Chloe gave one of her low, uninhibited laughs. “Your grace is an architect, too?”

He smiled artlessly. “Madam?”

“How else do you know the secret exits so well?”

“I’ve been forced once or twice to make an escape.”

“By yourself?”

“Her Ladyship is naughty to ask.”

Chloe inclined her head in acknowledgment. “Your Grace is naughty not to answer. Understand that my cousin is my concern.”

“Rightly so,” the duke agreed. “It would be remiss of you to entrust her to a . . . scamp.”

Lily listened to their exchange in envy. Her cousin could tease to her heart’s content as a viscountess and reformed sinner. What a shame Lily had never come to London for lessons in the wicked graces. They seemed delightful. But who was charming whom here? She couldn’t decide whether Chloe or the duke had won the match. Was it possible that she, an unknown girl from the country, was the prize?

Undoubtedly not. Gentlemen like Gravenhurst viewed young ladies as─she glanced down at her dress─feathers to put in their caps. Still, she was enjoying his attention. His playful energy attracted her more than all of London’s other entertainments combined.

“To the gardens,” Chloe said with a spirited laugh.

And the evening might have ended innocently, the three of them absconding together, had another band of the viscountess’s past admirers not intercepted them as they approached the gilt candelabra in the corner.

“Chloe, Chloe, Chloe!” a chorus of beguiling voices called. “Don’t run away yet─we haven’t seen you in ages!”

Chloe halted, unable to resist glancing back, beau-monde butterfly that she was. Overall, in Lily’s opinion of her, which grew warmer by the minute, Chloe resisted little when it came to indulging convivial pleasures.

“I’ll only be a moment, I promise.” Chloe bit the edge of her lip in clear hesitation. “Dash it all. Go on without me. I’ll be right there. And I mean it.”

Lily took a breath. “But I─”

Chloe gave her a light hug. “Don’t do anything I wouldn’t do,” she whispered. “And that goes double for you, Your Grace.
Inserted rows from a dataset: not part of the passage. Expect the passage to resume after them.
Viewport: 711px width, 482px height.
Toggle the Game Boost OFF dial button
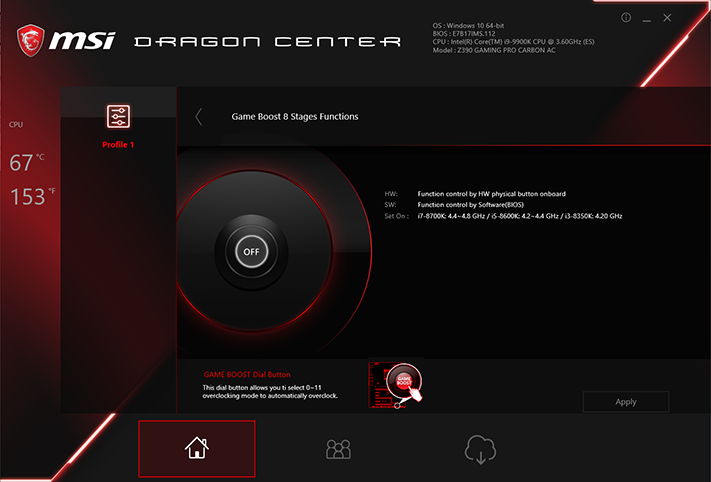(x=251, y=252)
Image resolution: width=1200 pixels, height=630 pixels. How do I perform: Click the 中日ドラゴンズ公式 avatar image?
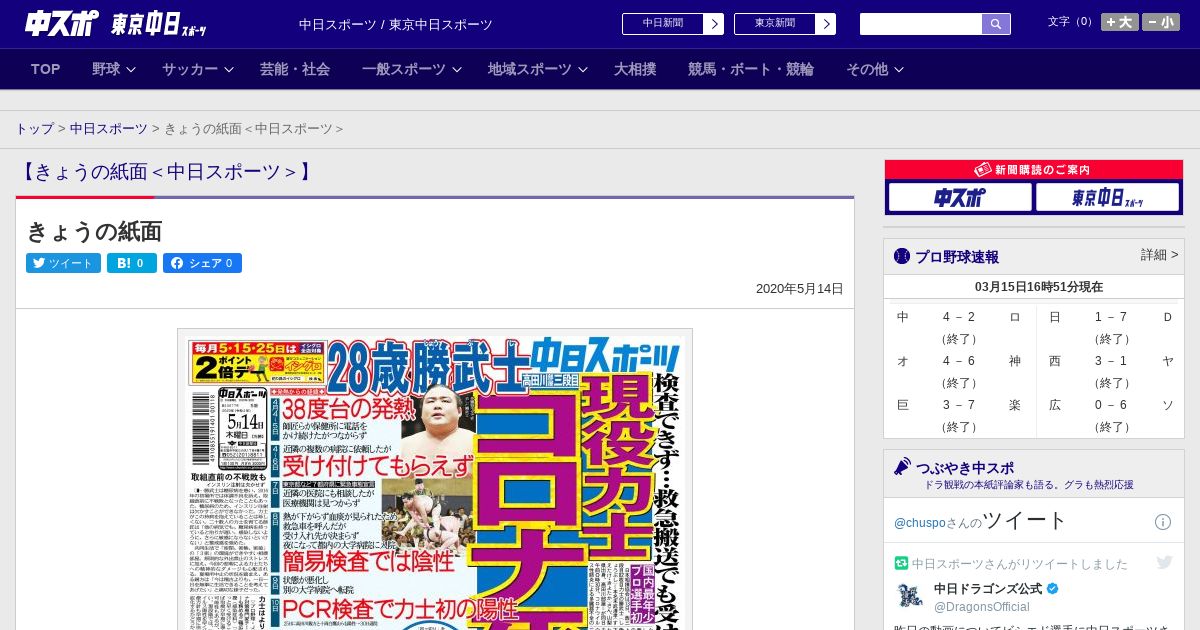point(910,596)

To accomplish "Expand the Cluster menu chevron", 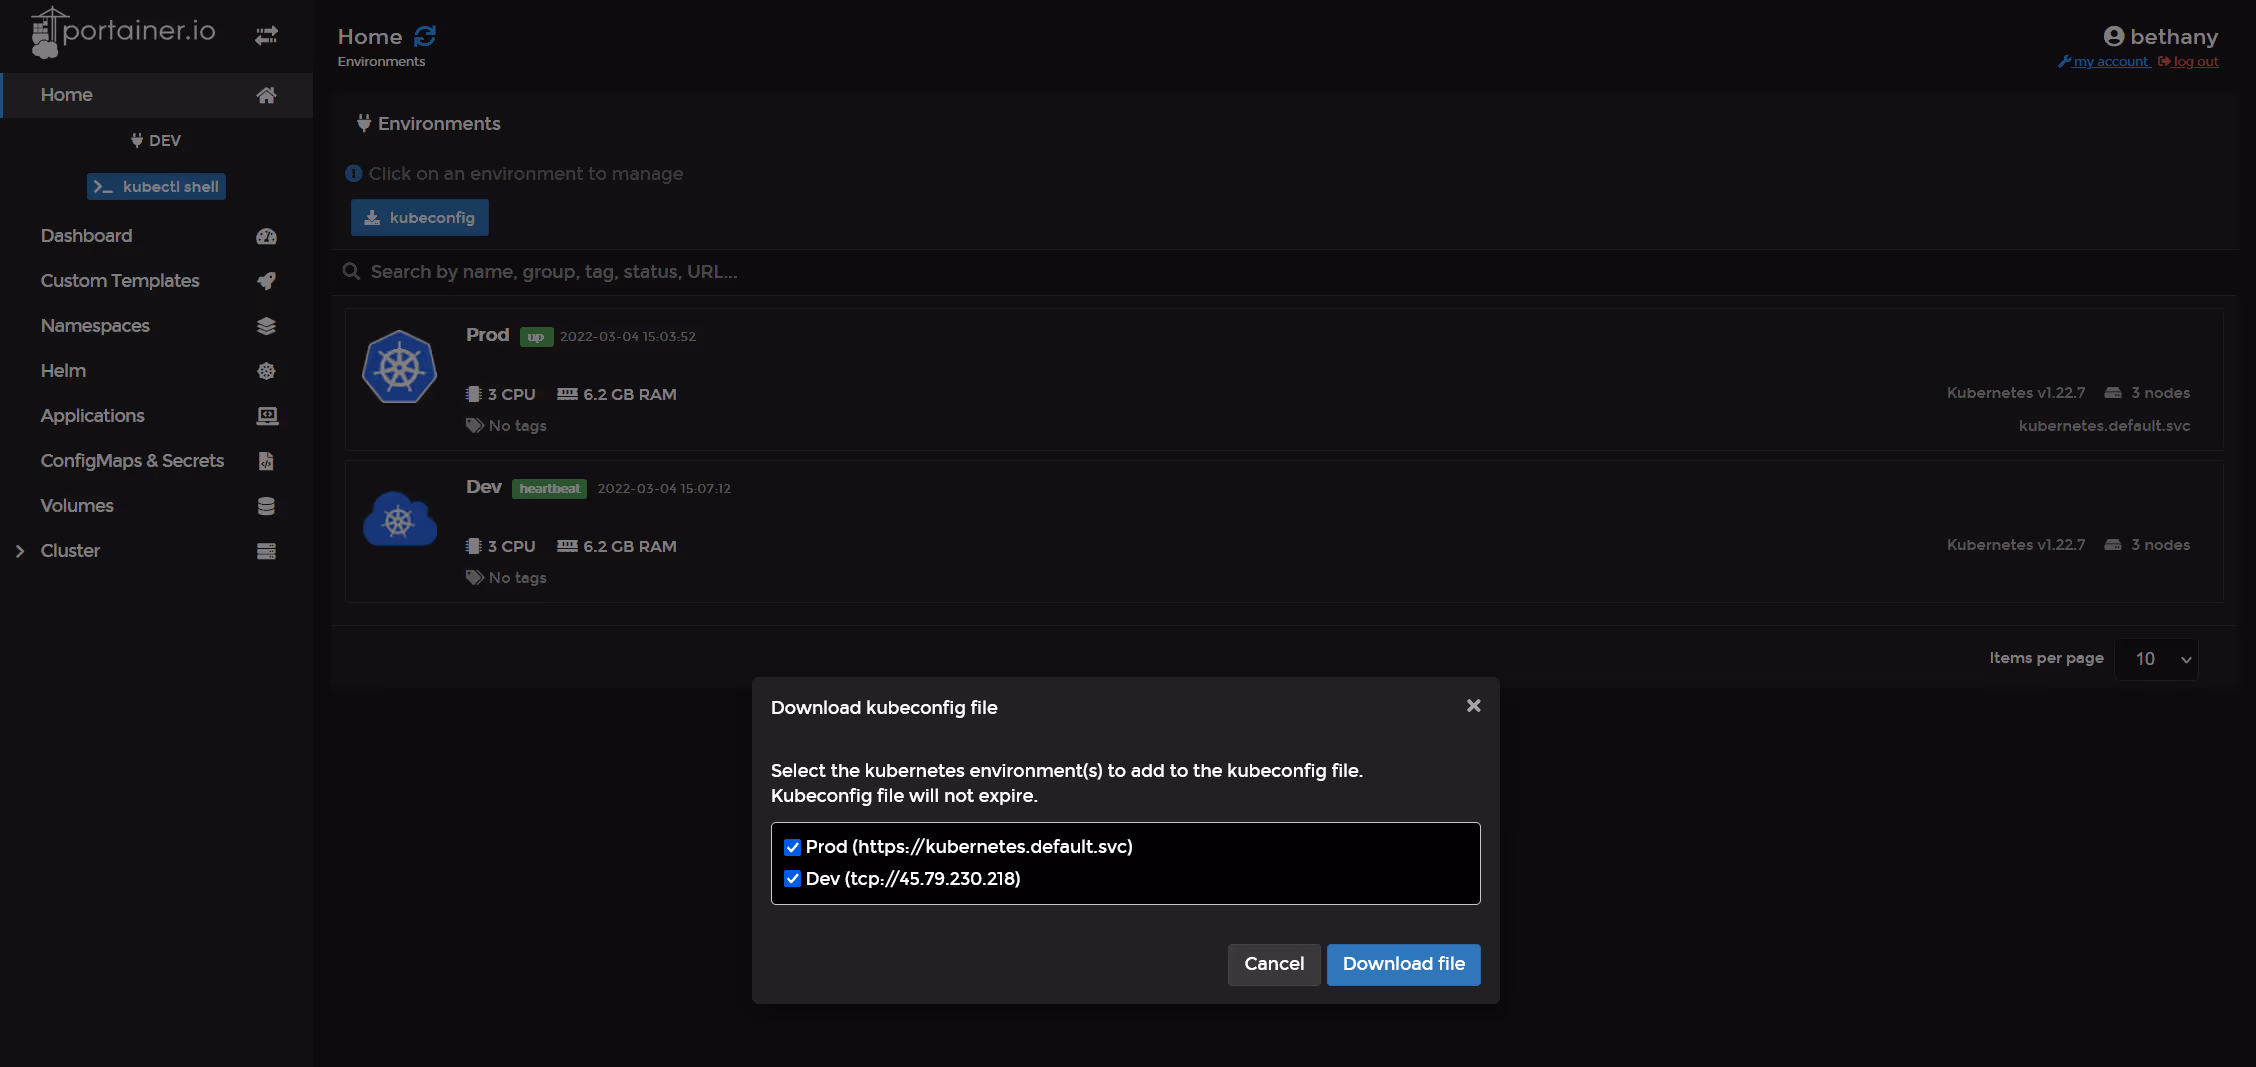I will click(20, 551).
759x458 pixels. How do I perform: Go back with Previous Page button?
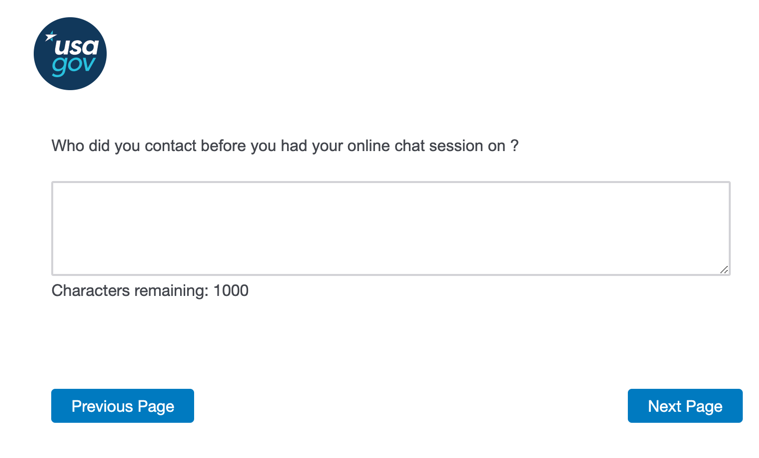[122, 406]
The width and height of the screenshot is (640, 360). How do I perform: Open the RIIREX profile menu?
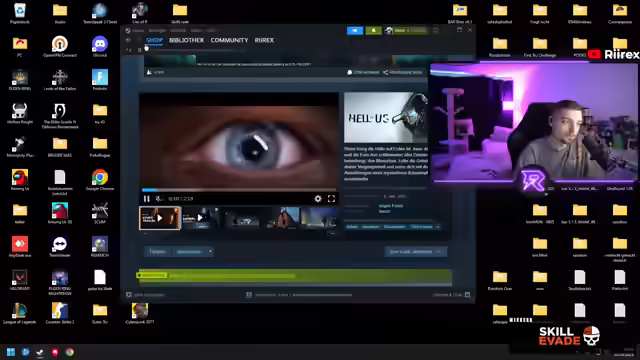coord(264,40)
We Boscastles have spies everywhere.”

Lily heard the duke’s voice beckoning her. She looked up slowly. “You will be perfectly safe,” he said. “Lady Stratfield knows where to find us. Our challenge will be making sure that the rest of the party doesn’t catch on.”

He opened a door behind him that she had not even noticed. But then, how would she have been aware of an exit when she had been staring at the winsome Gravenhurst all night?